◆ **Что сделать**
1. Ответьте по отрывку о «харбинской» операции на три вопроса:
(а) Когда начинается первый, предоперационный, этап?
(б) Сколько человек было арестовано по «харбинской» линии к началу февраля 1938 г.?
(в) Сколько человек подверглось преследованиям в Свердловской области?
2. Перепишите записи от строки с «Select the Redirect count card» до строки с «Action: click(x=40, y=38)» включительно, переименовав «Tap» в «Press». Всё остальное оставьте без изменений.

◆ **Выбранный отрывок**
☆ ☆ ☆ ☆ ☆
В целом в проведении «харбинской» операции можно выделить три этапа. Первый, предоперационный, начинается весной 1937 г. и характеризуется массовыми арестами бывших служащих КВЖД и реэмигрантов из Китая, обвиненных в «японском шпионаже». Второй этап стартует с выхода приказа № 00593 и закрытого письма к нему. С сентября 1937 г. территориальные карательные органы стали отправлять в центральный аппарат НКВД «альбомы» для утверждения приговоров Комиссией НКВД и Прокурора СССР. К началу февраля 1938 г. по «харбинской» линии было арестовано 14 332 чел. Около 93 % бывших служащих КВЖД и реэмигрантов из Китая выявили в РСФСР. Среди российских регионов особенно массовые преследования прошли в Свердловской области (2330 чел.), Красноярском крае (2123 чел.), Новосибирской (1337), Читинской (1271), Ленинградской (850 чел.), Московской (729 чел.) и Челябинской (717 чел.) областях, Алтайском (711 чел.) и Дальневосточном (630 чел.) краях. Также «харбинцы» и «КВЖДинцы» были выявлены в Украинской (592 чел.), Узбекской (259 чел.), Казахской (168 чел.), Грузинской (84 чел.), Белорусской (59 чел.), Киргизской (23 чел.), Туркменской (18 чел.) Таджикской (15 чел.) ССР[129].
☆ ☆ ☆ ☆ ☆
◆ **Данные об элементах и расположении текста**
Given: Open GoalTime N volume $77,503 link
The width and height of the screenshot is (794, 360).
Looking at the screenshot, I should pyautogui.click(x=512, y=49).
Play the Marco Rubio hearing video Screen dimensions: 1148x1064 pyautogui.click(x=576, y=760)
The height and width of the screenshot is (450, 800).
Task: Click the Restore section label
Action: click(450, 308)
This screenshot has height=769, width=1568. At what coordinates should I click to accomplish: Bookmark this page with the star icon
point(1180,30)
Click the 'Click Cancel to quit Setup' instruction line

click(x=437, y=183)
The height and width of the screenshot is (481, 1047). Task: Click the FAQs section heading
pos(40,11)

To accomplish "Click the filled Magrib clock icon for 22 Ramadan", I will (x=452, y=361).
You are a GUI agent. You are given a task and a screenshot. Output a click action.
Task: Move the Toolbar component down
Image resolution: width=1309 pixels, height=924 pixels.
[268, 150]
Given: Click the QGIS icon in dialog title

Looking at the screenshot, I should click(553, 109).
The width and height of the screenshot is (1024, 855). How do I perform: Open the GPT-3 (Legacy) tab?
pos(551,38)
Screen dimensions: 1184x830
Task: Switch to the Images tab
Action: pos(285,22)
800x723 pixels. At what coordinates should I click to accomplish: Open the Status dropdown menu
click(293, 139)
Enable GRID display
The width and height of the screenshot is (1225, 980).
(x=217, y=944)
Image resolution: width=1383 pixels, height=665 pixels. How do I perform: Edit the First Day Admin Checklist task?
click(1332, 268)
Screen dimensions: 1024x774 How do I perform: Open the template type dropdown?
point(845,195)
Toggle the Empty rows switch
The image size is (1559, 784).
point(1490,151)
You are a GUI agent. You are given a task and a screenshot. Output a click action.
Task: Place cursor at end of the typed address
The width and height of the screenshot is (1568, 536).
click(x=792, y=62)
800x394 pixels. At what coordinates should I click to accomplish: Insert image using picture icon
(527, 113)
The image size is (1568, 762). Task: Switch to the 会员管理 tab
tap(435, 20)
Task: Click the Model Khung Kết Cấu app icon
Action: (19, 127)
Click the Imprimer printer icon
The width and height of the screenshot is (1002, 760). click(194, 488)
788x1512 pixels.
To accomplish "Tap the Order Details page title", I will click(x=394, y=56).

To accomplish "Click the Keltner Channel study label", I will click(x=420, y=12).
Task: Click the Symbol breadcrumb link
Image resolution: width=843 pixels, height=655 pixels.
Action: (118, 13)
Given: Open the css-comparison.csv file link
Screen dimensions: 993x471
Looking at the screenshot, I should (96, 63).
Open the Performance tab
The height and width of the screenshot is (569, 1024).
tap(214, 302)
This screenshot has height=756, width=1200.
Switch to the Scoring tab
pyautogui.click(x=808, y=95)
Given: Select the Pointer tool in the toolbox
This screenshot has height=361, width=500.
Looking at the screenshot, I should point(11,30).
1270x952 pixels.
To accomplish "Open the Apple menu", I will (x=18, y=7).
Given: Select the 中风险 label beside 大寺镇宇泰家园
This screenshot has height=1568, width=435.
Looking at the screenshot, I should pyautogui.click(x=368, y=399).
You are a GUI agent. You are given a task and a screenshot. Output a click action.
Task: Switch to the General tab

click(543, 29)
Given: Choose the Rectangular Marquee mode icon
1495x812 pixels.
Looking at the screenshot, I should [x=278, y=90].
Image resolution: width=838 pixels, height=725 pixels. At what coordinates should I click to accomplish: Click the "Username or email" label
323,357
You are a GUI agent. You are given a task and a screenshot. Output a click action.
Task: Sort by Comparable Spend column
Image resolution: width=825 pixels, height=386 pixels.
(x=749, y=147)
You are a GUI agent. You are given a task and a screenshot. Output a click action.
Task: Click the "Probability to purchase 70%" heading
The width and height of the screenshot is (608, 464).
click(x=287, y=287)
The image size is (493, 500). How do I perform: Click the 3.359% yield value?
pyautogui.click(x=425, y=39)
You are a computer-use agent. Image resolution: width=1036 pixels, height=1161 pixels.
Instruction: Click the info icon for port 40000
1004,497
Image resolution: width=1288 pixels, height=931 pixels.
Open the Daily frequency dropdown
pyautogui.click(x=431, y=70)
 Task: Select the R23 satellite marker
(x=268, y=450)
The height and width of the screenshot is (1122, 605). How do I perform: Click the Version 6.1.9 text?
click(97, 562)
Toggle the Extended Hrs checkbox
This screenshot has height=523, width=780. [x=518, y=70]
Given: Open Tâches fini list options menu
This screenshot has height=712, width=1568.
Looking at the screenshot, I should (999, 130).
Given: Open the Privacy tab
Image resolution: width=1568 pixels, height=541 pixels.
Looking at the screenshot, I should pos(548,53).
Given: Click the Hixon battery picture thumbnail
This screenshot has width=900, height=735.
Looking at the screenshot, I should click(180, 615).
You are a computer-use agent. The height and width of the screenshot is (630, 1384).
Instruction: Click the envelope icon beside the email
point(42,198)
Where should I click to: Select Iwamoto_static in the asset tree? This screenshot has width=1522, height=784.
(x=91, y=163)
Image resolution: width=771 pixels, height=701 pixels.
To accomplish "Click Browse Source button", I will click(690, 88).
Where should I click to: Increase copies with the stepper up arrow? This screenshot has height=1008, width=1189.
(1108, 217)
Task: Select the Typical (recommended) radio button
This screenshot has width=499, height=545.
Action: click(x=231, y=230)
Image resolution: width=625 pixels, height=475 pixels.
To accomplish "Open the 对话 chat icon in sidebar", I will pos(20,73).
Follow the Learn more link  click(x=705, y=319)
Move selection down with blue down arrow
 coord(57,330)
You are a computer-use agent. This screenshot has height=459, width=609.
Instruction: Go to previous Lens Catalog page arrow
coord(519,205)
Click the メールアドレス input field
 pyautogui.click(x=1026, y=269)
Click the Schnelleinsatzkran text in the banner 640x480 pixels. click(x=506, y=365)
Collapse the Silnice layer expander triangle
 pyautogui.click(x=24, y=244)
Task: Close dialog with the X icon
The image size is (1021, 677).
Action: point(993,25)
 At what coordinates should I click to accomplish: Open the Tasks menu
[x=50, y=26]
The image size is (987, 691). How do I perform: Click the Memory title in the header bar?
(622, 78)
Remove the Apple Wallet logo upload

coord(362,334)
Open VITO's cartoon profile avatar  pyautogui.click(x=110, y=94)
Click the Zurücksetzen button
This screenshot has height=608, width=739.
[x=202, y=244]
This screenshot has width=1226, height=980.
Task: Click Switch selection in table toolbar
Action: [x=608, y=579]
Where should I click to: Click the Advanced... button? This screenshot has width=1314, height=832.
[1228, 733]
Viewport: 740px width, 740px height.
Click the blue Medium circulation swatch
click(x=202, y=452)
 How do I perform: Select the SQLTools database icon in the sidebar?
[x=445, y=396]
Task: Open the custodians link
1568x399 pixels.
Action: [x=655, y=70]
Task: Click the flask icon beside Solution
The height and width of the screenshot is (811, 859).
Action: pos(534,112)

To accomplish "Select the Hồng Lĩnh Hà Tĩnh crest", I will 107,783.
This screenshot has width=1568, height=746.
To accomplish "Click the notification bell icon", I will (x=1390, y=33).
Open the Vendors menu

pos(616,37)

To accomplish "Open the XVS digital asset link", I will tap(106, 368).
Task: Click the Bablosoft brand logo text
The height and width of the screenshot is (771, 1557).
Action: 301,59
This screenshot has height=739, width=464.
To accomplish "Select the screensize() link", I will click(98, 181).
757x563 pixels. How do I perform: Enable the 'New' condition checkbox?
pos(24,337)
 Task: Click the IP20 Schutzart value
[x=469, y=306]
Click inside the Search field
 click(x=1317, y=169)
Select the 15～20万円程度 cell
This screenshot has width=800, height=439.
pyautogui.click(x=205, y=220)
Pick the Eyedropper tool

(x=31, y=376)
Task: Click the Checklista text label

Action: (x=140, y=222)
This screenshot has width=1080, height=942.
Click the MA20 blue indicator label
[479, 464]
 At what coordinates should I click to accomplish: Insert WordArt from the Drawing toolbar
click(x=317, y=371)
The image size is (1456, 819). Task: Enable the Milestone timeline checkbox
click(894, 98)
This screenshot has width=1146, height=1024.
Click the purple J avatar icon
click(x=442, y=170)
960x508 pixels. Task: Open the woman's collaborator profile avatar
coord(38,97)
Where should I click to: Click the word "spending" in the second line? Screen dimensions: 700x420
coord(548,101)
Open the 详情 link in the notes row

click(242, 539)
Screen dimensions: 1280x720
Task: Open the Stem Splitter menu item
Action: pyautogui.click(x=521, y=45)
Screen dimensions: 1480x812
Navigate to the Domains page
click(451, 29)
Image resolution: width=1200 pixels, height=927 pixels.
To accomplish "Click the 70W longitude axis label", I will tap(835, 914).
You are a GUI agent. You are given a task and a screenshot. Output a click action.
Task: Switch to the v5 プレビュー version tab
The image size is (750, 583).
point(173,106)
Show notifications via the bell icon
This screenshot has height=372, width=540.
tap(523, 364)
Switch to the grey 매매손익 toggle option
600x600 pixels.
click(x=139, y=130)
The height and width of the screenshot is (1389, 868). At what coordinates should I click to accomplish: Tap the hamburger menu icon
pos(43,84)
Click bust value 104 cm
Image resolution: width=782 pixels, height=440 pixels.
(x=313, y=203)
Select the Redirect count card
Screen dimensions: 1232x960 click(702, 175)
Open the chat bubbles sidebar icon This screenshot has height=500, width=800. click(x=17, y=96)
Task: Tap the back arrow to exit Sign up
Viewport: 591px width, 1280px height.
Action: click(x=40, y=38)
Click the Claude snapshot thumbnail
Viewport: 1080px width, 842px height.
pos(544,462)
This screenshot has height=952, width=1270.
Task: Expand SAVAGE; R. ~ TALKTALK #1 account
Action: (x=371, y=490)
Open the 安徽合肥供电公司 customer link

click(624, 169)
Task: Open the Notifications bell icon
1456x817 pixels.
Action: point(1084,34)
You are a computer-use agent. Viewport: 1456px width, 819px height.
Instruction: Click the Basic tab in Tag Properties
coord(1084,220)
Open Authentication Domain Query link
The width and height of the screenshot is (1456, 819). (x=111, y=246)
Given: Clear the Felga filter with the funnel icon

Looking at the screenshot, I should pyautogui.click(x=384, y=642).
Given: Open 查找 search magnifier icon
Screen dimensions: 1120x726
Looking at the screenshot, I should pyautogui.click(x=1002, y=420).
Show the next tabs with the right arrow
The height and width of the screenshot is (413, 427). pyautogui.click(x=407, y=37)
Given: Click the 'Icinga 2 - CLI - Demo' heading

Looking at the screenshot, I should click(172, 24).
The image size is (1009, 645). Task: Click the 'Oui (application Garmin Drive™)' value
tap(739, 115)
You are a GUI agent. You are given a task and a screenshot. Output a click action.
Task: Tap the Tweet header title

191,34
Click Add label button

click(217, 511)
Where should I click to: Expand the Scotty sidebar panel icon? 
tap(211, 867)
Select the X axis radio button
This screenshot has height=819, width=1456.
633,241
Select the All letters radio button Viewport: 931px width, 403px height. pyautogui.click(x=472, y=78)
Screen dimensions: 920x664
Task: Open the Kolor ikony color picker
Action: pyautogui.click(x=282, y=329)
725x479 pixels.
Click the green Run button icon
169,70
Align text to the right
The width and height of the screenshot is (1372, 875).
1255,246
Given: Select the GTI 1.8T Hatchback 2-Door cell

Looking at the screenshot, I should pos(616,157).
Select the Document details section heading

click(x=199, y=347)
☆ ☆ ☆ ☆ ☆
◆ **Ответы на задания**
1.
(а) Весной 1937 г.
(б) 14 332 чел.
(в) 2330 чел.

2.
Select the Redirect count card
Screen dimensions: 1232x960 click(702, 175)
Open the chat bubbles sidebar icon This screenshot has height=500, width=800. click(x=17, y=96)
Task: Press the back arrow to exit Sign up
Viewport: 591px width, 1280px height.
Action: click(x=40, y=38)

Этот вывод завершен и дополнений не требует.